Le revoilà pour nous dépeindre deux personnages, deux visions du monde qui s'affrontent à la sauce "Rendez-vous en terre inconnue chez les Happy Tree Friends". Un rapport de force aussi brutal que drôle.
D’un côté, Rachel McAdams, exceptionnelle de bout en bout. Linda Liddle. Femme ultra-compétente, travailleuse, loyale, promise à un poste qu’elle mérite sur le papier… mais qui pèche par un détail rédhibitoire : son paraître. De l’autre, Bradley Preston, jeune PDG parachuté à la tête de la boîte après la mort de son père. Costume trop petit pour y faire tenir ses ambitions, son humanité, et surtout son ego. Dylan O'Brien y est imbuvable.
La première partie est un régal d’observation sociale à la sauce Sam Raimi. Il y installe son terrain de jeu avec une cruauté douce.
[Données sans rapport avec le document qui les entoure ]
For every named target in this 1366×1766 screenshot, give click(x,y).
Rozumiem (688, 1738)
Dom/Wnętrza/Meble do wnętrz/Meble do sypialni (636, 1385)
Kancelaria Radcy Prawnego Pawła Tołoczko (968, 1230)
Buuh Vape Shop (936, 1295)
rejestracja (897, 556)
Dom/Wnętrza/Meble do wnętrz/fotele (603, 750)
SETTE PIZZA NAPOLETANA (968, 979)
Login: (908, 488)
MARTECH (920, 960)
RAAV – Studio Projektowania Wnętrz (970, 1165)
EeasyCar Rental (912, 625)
Linda accumule les maladresses, les monologues gênants, les tentatives de normalité qui sonnent faux. Et nous, spectateurs, on se surprend à sourire. Pas par méchanceté. Par inconfort, parce que Linda dénote.
Et vient un sandwich au thon, une bouche mal essuyée et une tâche qui s'affiche là comme un furoncle purulent, prêt à vous innonder de pus. Une scène qui suinte déjà le Raimi pur jus. On hait Bradley instantanément. Petit chef gonflé à l’arrogance hiérarchique, mépris social en bandoulière. Et quand le crash survient, on l’accueille presque avec un sourire coupable.
À partir de là, Raimi fait ce qu’il sait faire de mieux : entremêler le rire et le crade.
Un film de naufragés, oui, mais passé à la moulinette de son cinéma exubérant, malicieux, délicieusement provocateur. Un cache-hublot qui se ferme sans scrupule. Des animaux presque grotesques, affichés comme autant de monstres trucidés. Des situations aussi tendues qu'absurdes. On rit franchement et on profite de cette inversion qui s'opère.
C'est méthodique, un brun sadique. Chaque scène creuse un peu plus la tension. Les trêves entre les personnages sont pleines de non-dits, de rancœurs prêtes à exploser. Ça escalade - au sens propre comme au figuré - et Raimi nous fait savourer chaque palier. Malgré un léger ventre mou d’un quart d’heure où le récit tourne un peu en rond, la mécanique reste implacable et se relance dès qu'on le remarque.
Et quand la cohabitation n'est plus possible, quand il n'est plus du tout question de survie, on saute à pieds joints comme des enfants dans une flaque de sang, dans une ambiance de joyeuse fureur fidèle au réalisateur des premiers Evil Dead. Le final est pervers, jubilatoire, presque obscène, un final à la mesure du film, qui nous laissent la mâchoire décrochée par un rire cynique et coupable.
Impossible d’oublier Linda Liddle de la compta… euh pardon, du SERVICE STRATEGIE ET PLANIFICATION.